Professional persons (i.e., physicians, dentists, engineers, accountants, attorneys, etc.) should always have their estates probated to insulate them from professional liability and other claims that can be made many years after the death of the professional. Only in this way can the surviving spouse and the family of the professional be protected. Alternatively, if a revocable living trust is used for the professional, the statutory creditor clearing procedure must always be used.
Unlike other states where fees can be prohibitive, in Washington probate matters there are no fee schedules or statutory fees for personal representatives or lawyers. The Washington state standard is “reasonable compensation.” Most such work is done on an agreed hourly basis; it is not based on a percentage of the estate.
One advantage of use of a revocable living trust over a Will is that nothing gets filed with the court. This affords greater privacy to the estate and its beneficiaries. On the other hand, Wills must always be filed with the court, with the result that third persons can view their contents. If privacy is a significant concern, for example in estates with an unusual disposition of property, a revocable living trust will likely be the preferred estate mechanism.
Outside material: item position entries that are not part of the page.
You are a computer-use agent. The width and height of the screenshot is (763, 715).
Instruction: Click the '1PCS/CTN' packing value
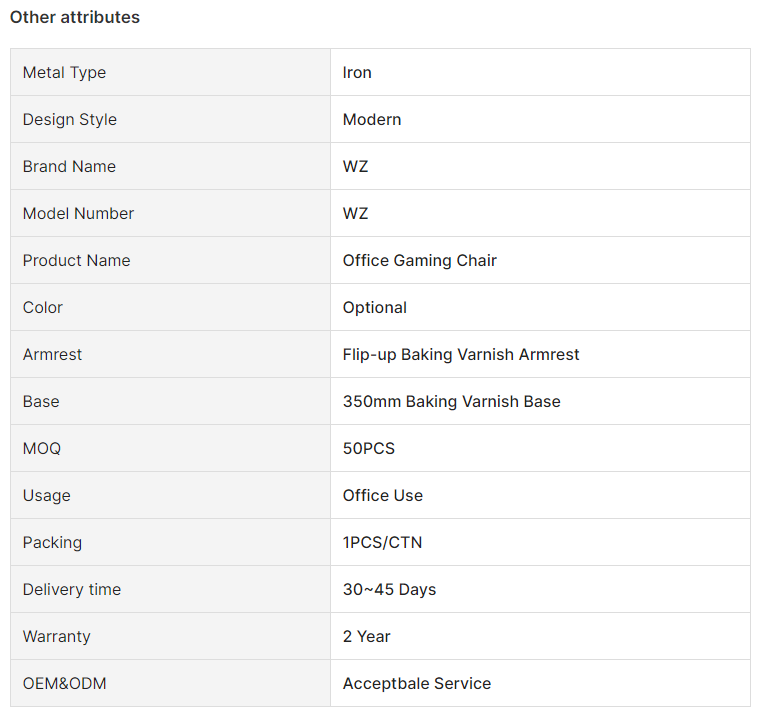click(382, 542)
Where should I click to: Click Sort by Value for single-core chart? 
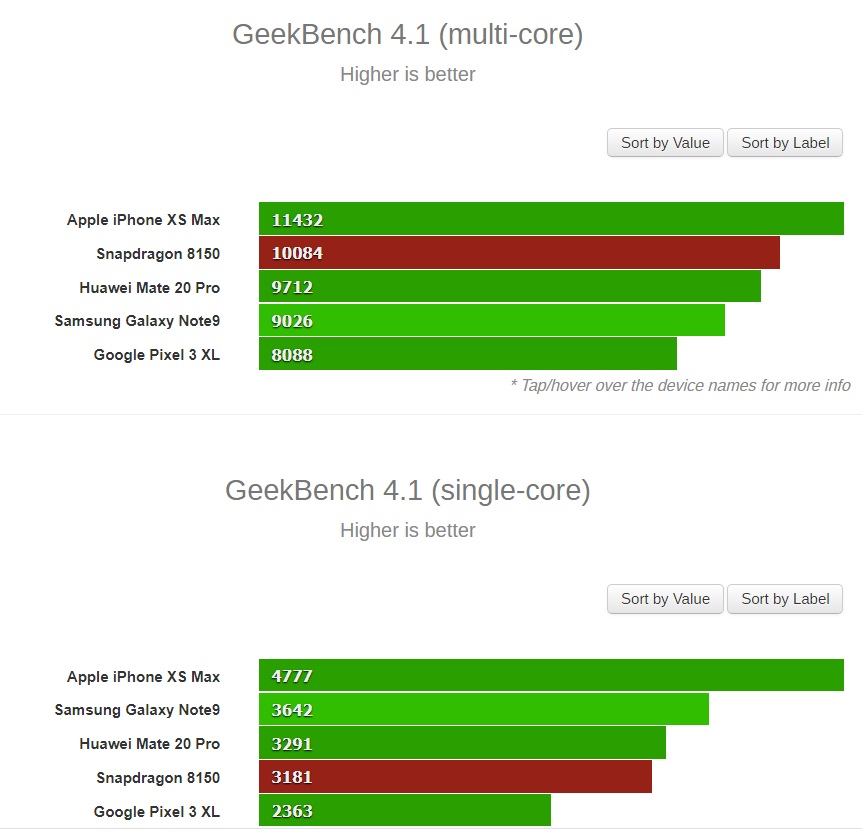coord(664,598)
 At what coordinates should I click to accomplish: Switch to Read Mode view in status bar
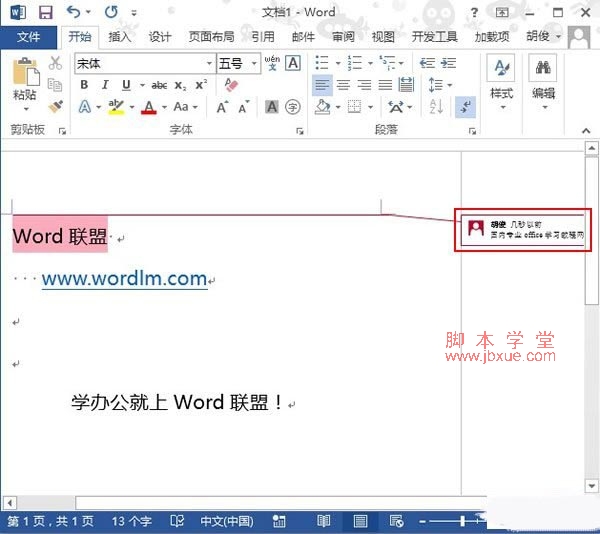tap(323, 522)
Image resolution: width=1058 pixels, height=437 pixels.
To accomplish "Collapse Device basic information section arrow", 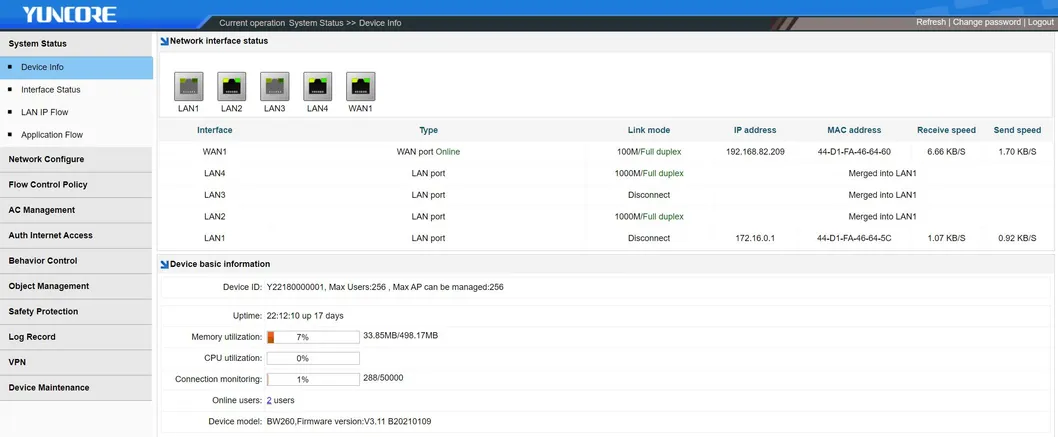I will click(x=164, y=265).
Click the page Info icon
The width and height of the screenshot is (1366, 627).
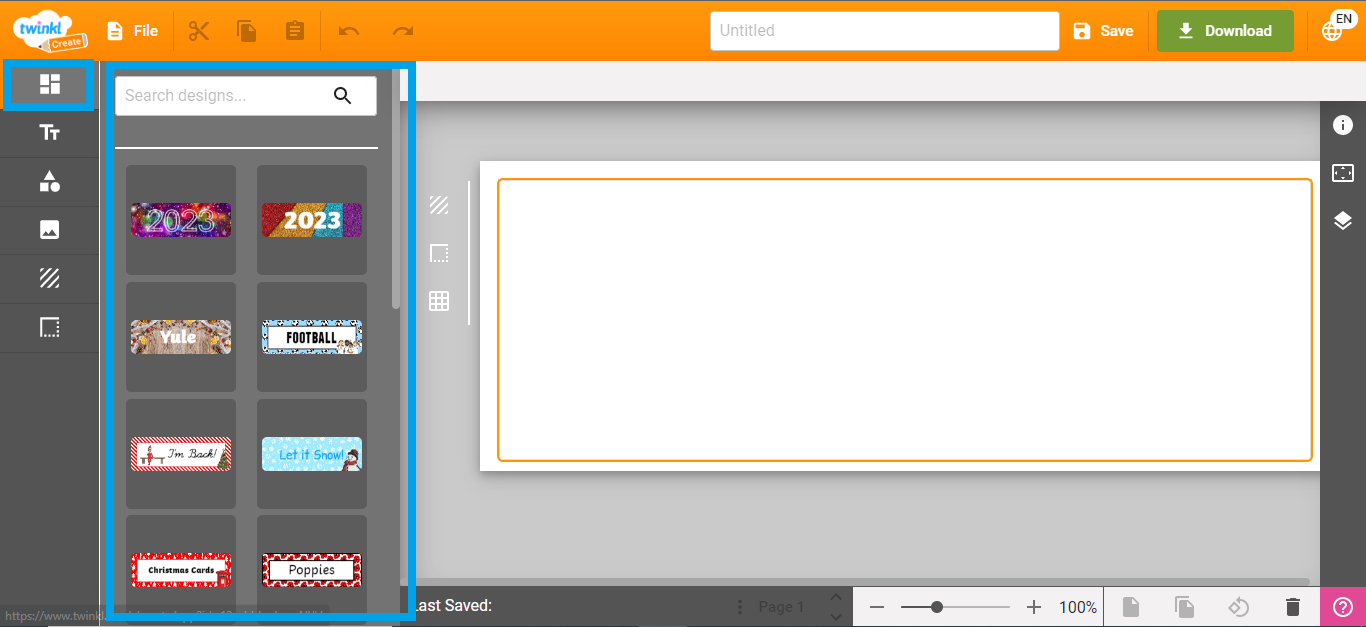click(1343, 125)
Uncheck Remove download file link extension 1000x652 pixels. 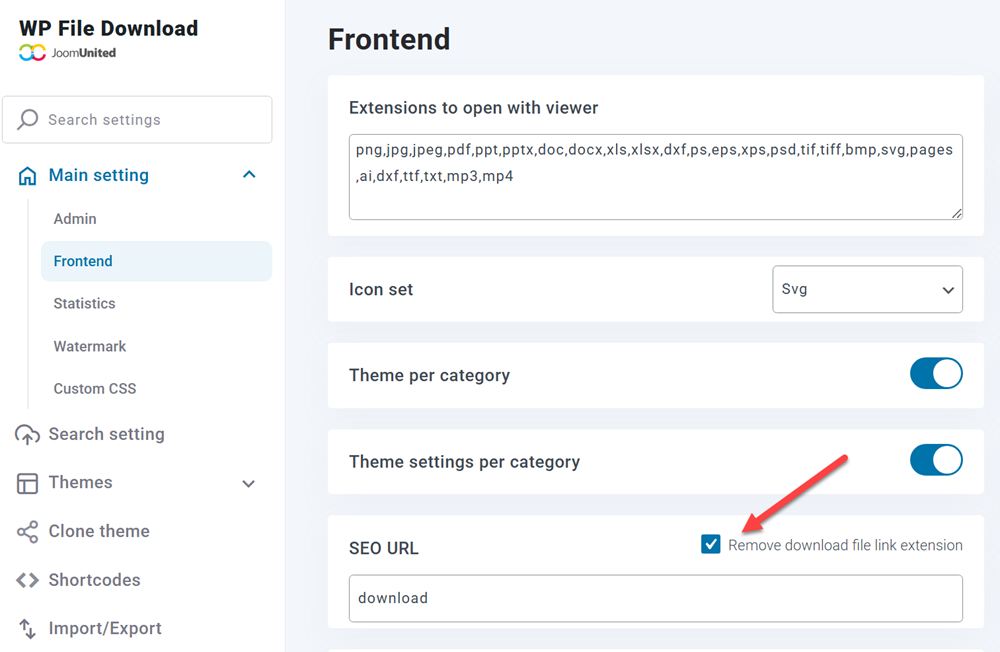[x=711, y=544]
On the other hand, since most estates pass, either outright or in trust, to the surviving spouse and then the children, privacy is not much of a concern.
While the same estate tax saving mechanisms can be used in both revocable trusts and Wills (such as the use of a “credit shelter” or “bypass” trust), certain favorable income tax provisions apply to estates but not to trusts. For example, trusts are required to adopt a calendar tax year, whereas an estate may adopt a fiscal tax year, thus allowing income tax deferral opportunities and the possibility of minimizing the number of income tax returns needed (with consequent lower accounting fees). In addition, it is still unclear if a trust can make certain income tax elections. Finally, with proper planning the income earned by an estate can be divided between the estate and the beneficiaries, resulting in modest income tax savings.
Other income tax differences include that estates can deduct realized capital gains set aside during the taxable year for ultimate distribution to a charitable residuary beneficiary, while trusts cannot. A trust cannot recognize the capital loss upon funding a pecuniary bequest with depreciated property, while an estate is permitted to recognize such a loss. Finally, a trust cannot recognize a loss on the sale of what is known as “Section 1244 stock.” Such an ordinary loss can be realized if such stock is sold by an estate.
In conclusion, a careful analysis of each estate plan should be made by weighing the advantages and disadvantages of the use of a revocable trust versus use of a Will which has to be probated. The best way to determine what form of estate plan is right for you is to consult with an experienced estate planning attorney. Whatever the conclusion, a coordinated estate plan is the most important result. Inconsistencies in an estate plan between the disposition of probate and non-probate property often results in expensive litigation and inappropriate dispositions of property.